Exercise brief:
Revise the listing below so that every occurrence of "Where should I click to" reads "Where do I click to", keeping all other text unchanged.

Data on locating visible targets:

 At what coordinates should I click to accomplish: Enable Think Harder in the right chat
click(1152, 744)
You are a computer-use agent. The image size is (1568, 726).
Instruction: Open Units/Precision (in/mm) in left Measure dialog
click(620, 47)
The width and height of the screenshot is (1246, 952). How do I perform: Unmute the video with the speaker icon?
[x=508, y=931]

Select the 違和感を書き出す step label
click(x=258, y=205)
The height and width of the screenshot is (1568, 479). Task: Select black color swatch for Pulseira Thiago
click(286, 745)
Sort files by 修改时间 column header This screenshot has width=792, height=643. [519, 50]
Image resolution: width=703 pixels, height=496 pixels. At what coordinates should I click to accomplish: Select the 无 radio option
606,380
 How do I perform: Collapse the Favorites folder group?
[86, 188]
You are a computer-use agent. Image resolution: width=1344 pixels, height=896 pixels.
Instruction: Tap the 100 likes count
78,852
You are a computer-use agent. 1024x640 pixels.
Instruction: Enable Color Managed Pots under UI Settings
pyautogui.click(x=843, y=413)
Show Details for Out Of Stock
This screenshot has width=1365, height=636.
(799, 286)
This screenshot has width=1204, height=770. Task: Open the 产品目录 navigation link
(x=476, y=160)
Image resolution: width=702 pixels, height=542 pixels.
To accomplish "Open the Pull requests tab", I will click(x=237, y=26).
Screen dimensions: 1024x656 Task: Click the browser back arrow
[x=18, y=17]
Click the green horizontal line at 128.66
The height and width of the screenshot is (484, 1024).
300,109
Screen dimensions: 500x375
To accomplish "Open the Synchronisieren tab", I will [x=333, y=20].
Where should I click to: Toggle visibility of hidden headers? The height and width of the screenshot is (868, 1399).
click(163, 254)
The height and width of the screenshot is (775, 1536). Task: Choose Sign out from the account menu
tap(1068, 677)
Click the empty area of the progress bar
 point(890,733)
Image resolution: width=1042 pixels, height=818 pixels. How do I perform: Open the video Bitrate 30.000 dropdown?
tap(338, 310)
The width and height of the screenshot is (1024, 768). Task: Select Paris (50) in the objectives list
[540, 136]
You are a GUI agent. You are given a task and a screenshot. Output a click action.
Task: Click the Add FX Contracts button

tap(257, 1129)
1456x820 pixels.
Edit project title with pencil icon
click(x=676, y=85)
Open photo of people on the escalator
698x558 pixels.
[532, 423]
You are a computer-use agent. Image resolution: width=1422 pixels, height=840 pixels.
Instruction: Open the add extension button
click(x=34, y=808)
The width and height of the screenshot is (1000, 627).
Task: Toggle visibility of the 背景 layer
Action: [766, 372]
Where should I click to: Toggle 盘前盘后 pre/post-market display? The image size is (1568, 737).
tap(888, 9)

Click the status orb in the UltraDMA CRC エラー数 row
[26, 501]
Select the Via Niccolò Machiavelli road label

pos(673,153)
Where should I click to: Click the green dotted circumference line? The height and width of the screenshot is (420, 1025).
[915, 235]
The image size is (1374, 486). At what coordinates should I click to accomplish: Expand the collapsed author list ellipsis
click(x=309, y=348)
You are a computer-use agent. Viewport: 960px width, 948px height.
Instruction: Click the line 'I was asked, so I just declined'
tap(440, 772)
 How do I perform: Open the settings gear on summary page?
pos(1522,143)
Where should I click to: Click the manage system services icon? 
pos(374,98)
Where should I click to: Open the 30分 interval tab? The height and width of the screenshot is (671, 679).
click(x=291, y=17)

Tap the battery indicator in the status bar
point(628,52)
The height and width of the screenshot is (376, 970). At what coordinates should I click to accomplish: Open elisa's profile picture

Finished task:
 At what coordinates should I click to accomplish: Enable Think Harder in the right chat
click(1152, 744)
You are a computer-use agent. The image size is (1568, 726).
Instruction: Open Units/Precision (in/mm) in left Measure dialog
click(620, 47)
The width and height of the screenshot is (1246, 952). How do I perform: Unmute the video with the speaker icon?
[x=508, y=931]

Select the 違和感を書き出す step label
click(x=258, y=205)
The height and width of the screenshot is (1568, 479). Task: Select black color swatch for Pulseira Thiago
click(286, 745)
Sort files by 修改时间 column header This screenshot has width=792, height=643. [519, 50]
Image resolution: width=703 pixels, height=496 pixels. At what coordinates should I click to accomplish: Select the 无 radio option
606,380
 How do I perform: Collapse the Favorites folder group?
[86, 188]
You are a computer-use agent. Image resolution: width=1344 pixels, height=896 pixels.
Instruction: Tap the 100 likes count
78,852
You are a computer-use agent. 1024x640 pixels.
Instruction: Enable Color Managed Pots under UI Settings
pyautogui.click(x=843, y=413)
Show Details for Out Of Stock
This screenshot has width=1365, height=636.
(799, 286)
This screenshot has width=1204, height=770. Task: Open the 产品目录 navigation link
(x=476, y=160)
Image resolution: width=702 pixels, height=542 pixels.
To accomplish "Open the Pull requests tab", I will click(x=237, y=26).
Screen dimensions: 1024x656 Task: Click the browser back arrow
[x=18, y=17]
Click the green horizontal line at 128.66
The height and width of the screenshot is (484, 1024).
300,109
Screen dimensions: 500x375
To accomplish "Open the Synchronisieren tab", I will [x=333, y=20].
Where do I click to: Toggle visibility of hidden headers? The height and width of the screenshot is (868, 1399).
click(163, 254)
The height and width of the screenshot is (775, 1536). Task: Choose Sign out from the account menu
tap(1068, 677)
Click the empty area of the progress bar
 point(890,733)
Image resolution: width=1042 pixels, height=818 pixels. How do I perform: Open the video Bitrate 30.000 dropdown?
tap(338, 310)
The width and height of the screenshot is (1024, 768). Task: Select Paris (50) in the objectives list
[540, 136]
You are a GUI agent. You are given a task and a screenshot. Output a click action.
Task: Click the Add FX Contracts button

tap(257, 1129)
1456x820 pixels.
Edit project title with pencil icon
click(x=676, y=85)
Open photo of people on the escalator
698x558 pixels.
[532, 423]
You are a computer-use agent. Image resolution: width=1422 pixels, height=840 pixels.
Instruction: Open the add extension button
click(x=34, y=808)
The width and height of the screenshot is (1000, 627).
Task: Toggle visibility of the 背景 layer
Action: [766, 372]
Where do I click to: Toggle 盘前盘后 pre/post-market display? The image size is (1568, 737).
tap(888, 9)

Click the status orb in the UltraDMA CRC エラー数 row
[26, 501]
Select the Via Niccolò Machiavelli road label

pos(673,153)
Where do I click to: Click the green dotted circumference line? The height and width of the screenshot is (420, 1025).
[915, 235]
The image size is (1374, 486). At what coordinates should I click to accomplish: Expand the collapsed author list ellipsis
click(x=309, y=348)
You are a computer-use agent. Viewport: 960px width, 948px height.
Instruction: Click the line 'I was asked, so I just declined'
tap(440, 772)
 How do I perform: Open the settings gear on summary page?
pos(1522,143)
Where do I click to: Click the manage system services icon? 
pos(374,98)
Where do I click to: Open the 30分 interval tab? The height and width of the screenshot is (671, 679).
click(x=291, y=17)

Tap the battery indicator in the status bar
point(628,52)
The height and width of the screenshot is (376, 970). At what coordinates should I click to accomplish: Open elisa's profile picture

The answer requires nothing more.